As a person who once owned a Corvair*, and who rode as a child in a BMW Bubble Car (everybody who went to Germany fell in love with the VW bug, except MY MOTHER, who loved the Bubble Car), I would ride in anything.
However, there are cars I wouldn’t own. Lots of them. Doesn’t mean I wouldn’t ride in them, depending of course on the driver.
*Among others; look at any list of the Worst 10 Cars Ever and I will probably have owned at least half of them.
ETA: I just looked at the web page someone provided for the Isetta (real name of Bubble Car). It says in the event of a wreck the driver & passenger should exit through the top. As a person who has been in one of those things, in the event of a wreck the driver and passenger will be smashed flat.
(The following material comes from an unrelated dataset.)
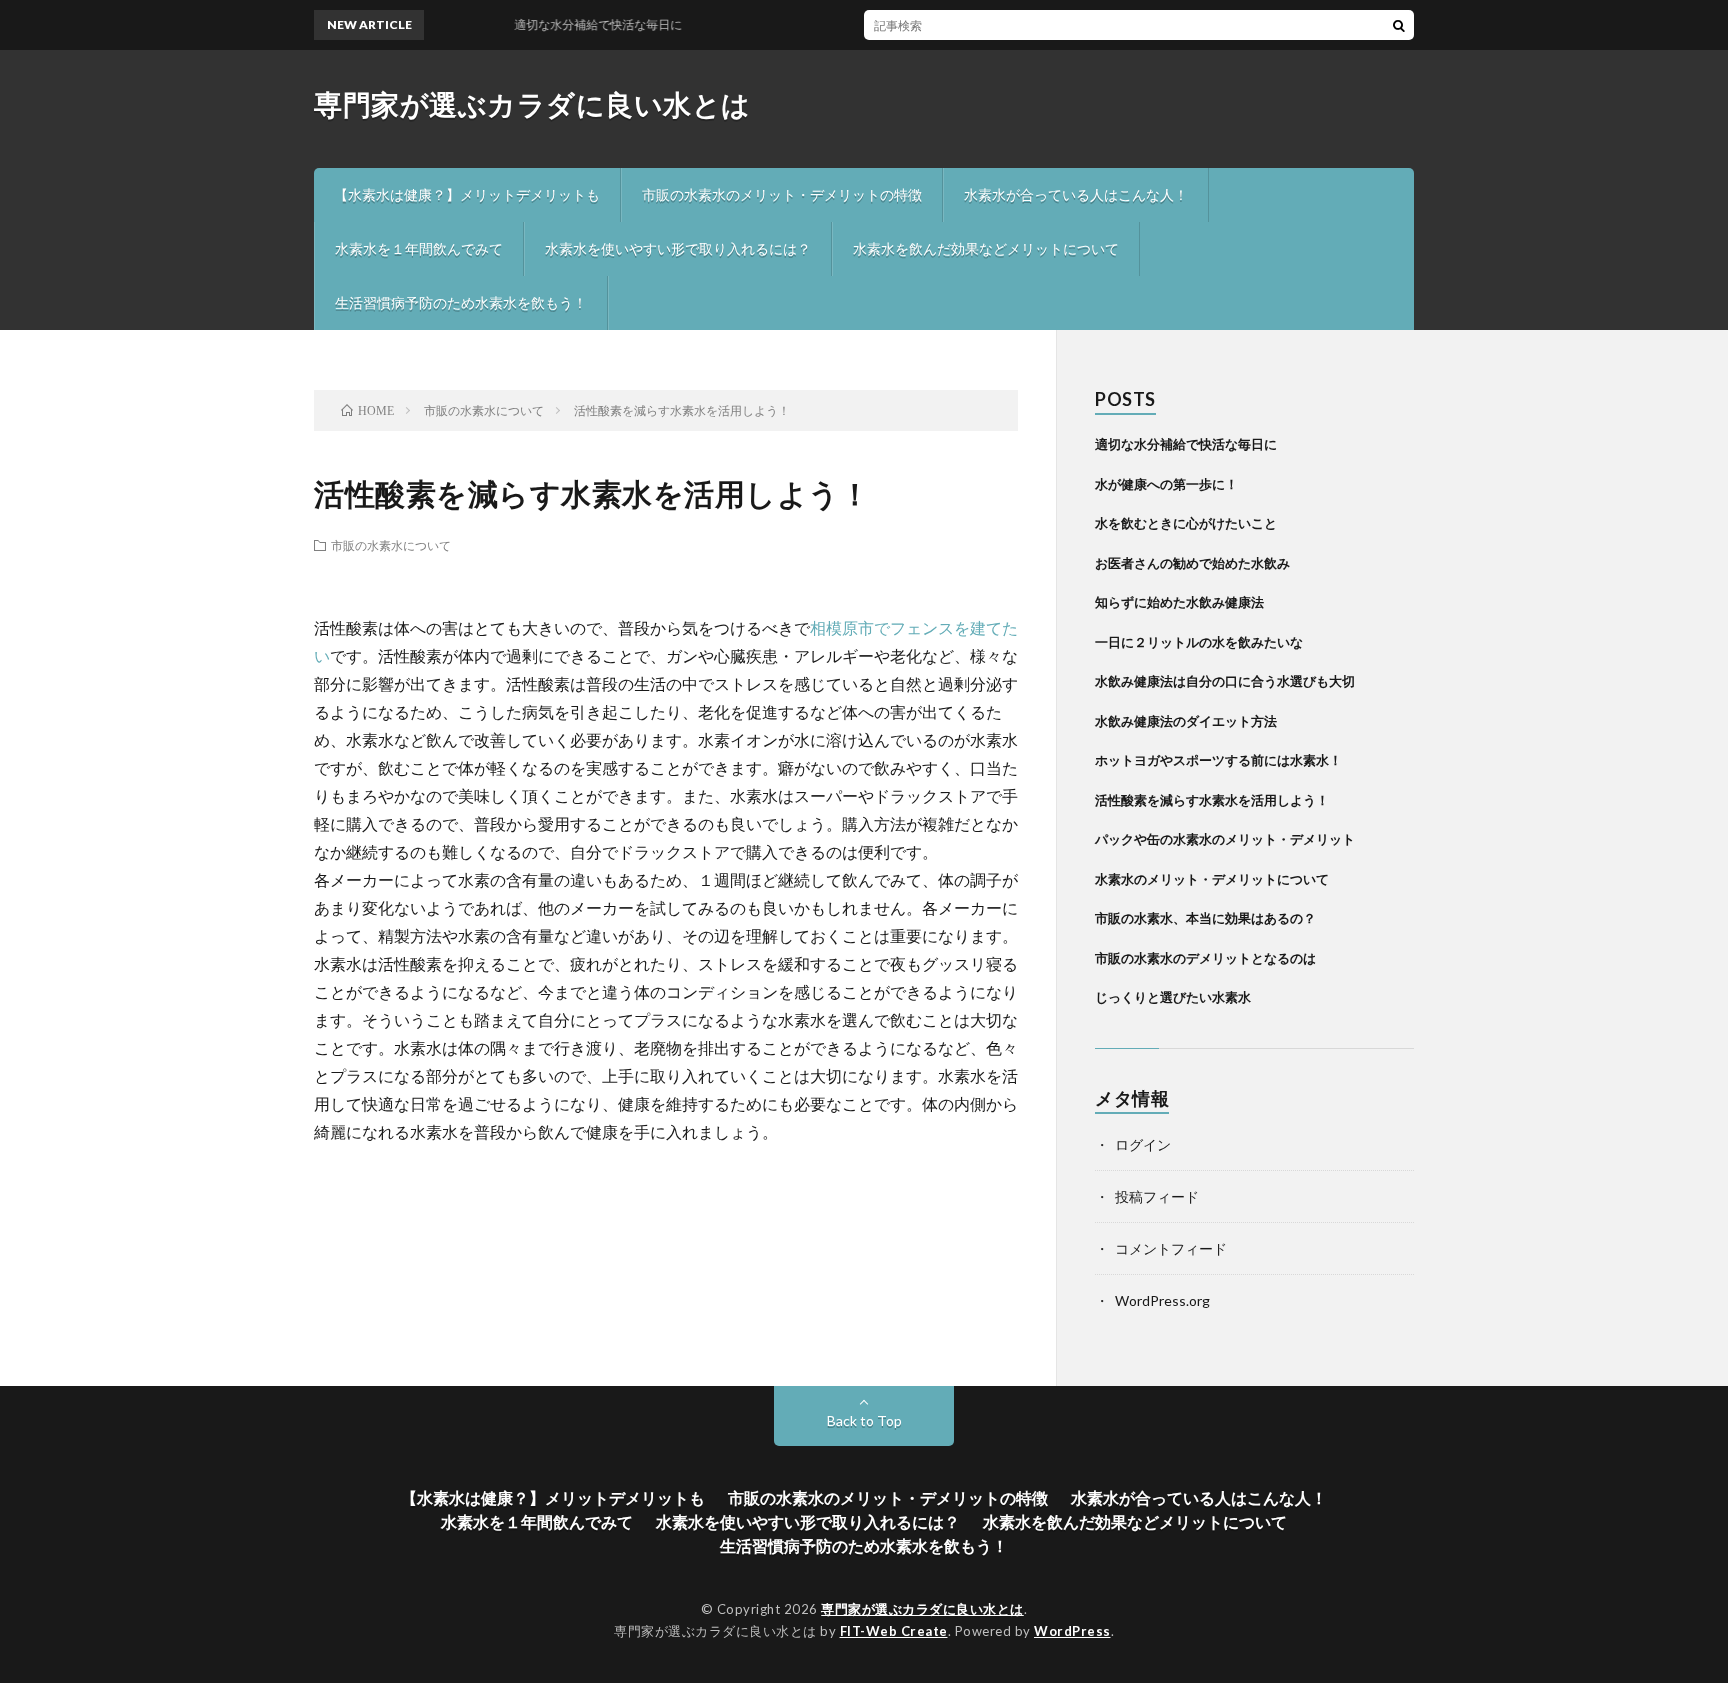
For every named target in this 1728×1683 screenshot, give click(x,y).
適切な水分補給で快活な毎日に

I remember when my dad bought a brand spanking new Plymouth Horizon. The thing squealed like a pig when it started up & it rode like a soapbox derby racer.
A few years ago he started to tell me about the night he was stopped by the State Patrol while driving that car. I cut him off by asking if he was littering car parts on the highway, because he sure as hell wasn’t speeding.
Put me down for two, that is sweet! I’ve also seen pics of an Aston-Martin “shooting brake” that was pretty nice looking too. Shooting brake means station wagon for those of you who have never heard the term before, you just have to add another digit to the price.
I have to defend the Lada, sort of, as one of my friends in high school had one. It did have some issues with door handles and trim falling off but it also started every time in Winnipeg winters, even -45C, without once being plugged in. He slid it into the back of a parked 66 Galaxy and wrote the Galaxy off while only needing a new bumper. What finally killed it was when he hit an icy patch and slid off the off ramp, rolling it five times and no one was hurt. Even then the car was drivable, just crumpled.
Why was the Fiat 126 such an icon for stealing as a design platform? I never did understand that.